A teenager from Cambodia lost 60% of her face following a number of supposedly routine dental procedures which resulted in an infection from ‘flesh-eating’ bacteria.
18-year-old Suth Ret developed ‘Necrotizing Fasciitis’ after minor procedures to have a tooth removed.
She visited a doctor in December last year complaining of a sinus infection. He suggested she might have a swelling in her sinus pocket and gave her an injection. A few weeks later she wasn’t getting any better, so returned to the same doctor. He decided to remove her nasal pocket, but didn’t prescribe her antibiotics.
A few weeks after that, Ret – now incredibly sick and with a fever – returned again to the same doctor, who removed a tooth.
Having not had her wound treated quickly enough, bacteria that existed in her throat found its way into her bloodstream. And this meant the bacteria began eroding away the skin on the right side of her skull, leaving her with horrifically gruesome wounds. Her skull was showing and it seemed she had ‘no face’.
Necrotizing Fasciitis is a serious bacterial infection which affects the tissue beneath the skin. It is most commonly caused by Group A Streptococci. The bacteria is termed ‘flesh-eating’ because it releases toxins which damage nearby tissue.
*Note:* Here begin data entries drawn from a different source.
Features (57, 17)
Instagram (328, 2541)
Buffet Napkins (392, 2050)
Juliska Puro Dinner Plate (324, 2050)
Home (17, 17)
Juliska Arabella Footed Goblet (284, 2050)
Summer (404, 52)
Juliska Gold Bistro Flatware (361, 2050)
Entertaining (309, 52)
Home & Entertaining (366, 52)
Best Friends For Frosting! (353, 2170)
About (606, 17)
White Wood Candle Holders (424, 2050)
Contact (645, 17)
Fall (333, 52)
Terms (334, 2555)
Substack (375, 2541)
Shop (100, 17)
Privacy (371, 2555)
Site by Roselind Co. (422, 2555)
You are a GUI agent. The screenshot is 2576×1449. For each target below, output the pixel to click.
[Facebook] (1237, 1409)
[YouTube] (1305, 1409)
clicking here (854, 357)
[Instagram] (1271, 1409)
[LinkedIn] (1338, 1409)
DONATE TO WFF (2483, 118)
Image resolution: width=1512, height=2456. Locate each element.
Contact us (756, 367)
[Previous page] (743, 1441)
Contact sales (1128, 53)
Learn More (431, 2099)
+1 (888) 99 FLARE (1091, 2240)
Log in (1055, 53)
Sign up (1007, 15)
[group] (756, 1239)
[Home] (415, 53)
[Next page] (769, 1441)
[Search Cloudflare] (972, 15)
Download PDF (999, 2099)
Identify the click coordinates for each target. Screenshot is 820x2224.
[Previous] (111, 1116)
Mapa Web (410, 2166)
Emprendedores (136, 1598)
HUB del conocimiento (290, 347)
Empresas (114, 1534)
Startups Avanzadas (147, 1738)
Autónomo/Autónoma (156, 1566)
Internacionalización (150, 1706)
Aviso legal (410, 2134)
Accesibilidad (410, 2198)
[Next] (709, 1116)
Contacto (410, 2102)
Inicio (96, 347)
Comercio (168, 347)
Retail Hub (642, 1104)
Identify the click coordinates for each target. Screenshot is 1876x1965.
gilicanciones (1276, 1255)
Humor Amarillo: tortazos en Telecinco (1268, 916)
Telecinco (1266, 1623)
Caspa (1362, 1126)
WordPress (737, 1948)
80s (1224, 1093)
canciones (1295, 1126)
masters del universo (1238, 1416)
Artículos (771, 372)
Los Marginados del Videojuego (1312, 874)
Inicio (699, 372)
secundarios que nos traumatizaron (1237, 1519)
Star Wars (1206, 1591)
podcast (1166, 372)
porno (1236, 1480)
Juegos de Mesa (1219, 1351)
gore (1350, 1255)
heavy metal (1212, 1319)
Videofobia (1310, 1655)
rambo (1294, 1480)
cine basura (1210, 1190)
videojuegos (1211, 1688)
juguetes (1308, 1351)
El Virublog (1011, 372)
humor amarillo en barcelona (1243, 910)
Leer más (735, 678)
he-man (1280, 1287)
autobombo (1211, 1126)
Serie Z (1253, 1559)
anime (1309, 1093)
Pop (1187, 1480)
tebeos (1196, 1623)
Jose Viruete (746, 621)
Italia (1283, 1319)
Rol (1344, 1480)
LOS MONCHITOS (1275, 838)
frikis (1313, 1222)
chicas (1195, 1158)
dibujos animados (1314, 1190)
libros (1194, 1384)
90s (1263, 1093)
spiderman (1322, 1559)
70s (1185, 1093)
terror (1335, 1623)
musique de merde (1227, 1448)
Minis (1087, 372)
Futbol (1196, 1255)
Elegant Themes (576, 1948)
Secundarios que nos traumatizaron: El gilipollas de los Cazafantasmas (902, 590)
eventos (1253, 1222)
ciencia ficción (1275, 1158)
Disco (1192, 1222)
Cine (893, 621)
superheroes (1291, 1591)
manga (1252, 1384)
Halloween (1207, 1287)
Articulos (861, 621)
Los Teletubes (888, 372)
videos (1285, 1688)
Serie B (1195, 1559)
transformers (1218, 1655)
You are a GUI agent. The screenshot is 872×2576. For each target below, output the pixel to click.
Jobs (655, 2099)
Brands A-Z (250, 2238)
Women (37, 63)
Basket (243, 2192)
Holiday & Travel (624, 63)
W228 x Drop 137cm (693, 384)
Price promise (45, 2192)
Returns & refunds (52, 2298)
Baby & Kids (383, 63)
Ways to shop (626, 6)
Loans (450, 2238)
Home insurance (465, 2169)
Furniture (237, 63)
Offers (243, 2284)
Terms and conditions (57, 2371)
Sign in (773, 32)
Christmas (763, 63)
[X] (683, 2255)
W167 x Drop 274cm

This infection results in considerable loss of skin and muscle and ultimately leads to death. Early recognition and treatment are crucial to survival.
Yulia Khouri, a Canadian expatriate who lives in the same village as Suth, saw her pictures online, and sought help from international organizations and funds to cover the girl’s medical costs.
Yulia, originally from Toronto, said, “Once I saw her there was nothing else I could do but help. She has been fully aware, fully conscious through all of this but she doesn’t know the extent of the damage to her face.”
Suth’s weight had dropped drastically as she was unable to eat, and she was rushed to hospital weighing only 38kg. A few days later it had dropped to 27kg.
After being rushed to hospital, a German team of facial reconstruction surgeons visited Suth along with a Malaysian expert with over 40 years’ experience in the field. Some of Cambodia’s top facial reconstruction surgeons were also drafted to help rebuild Suth’s face.
Suth is now relatively stable and locals are aiming to raise money to help assist her in her recovery. Doctors are trying to halt the spread of the infection.
This incident serves as a frightening example for all healthcare professionals regarding the consequences of improper wound handling and closure. Stringent sterilization measures and correct wound closure techniques are critical to the lives and well-being of patients, even in a dental chair.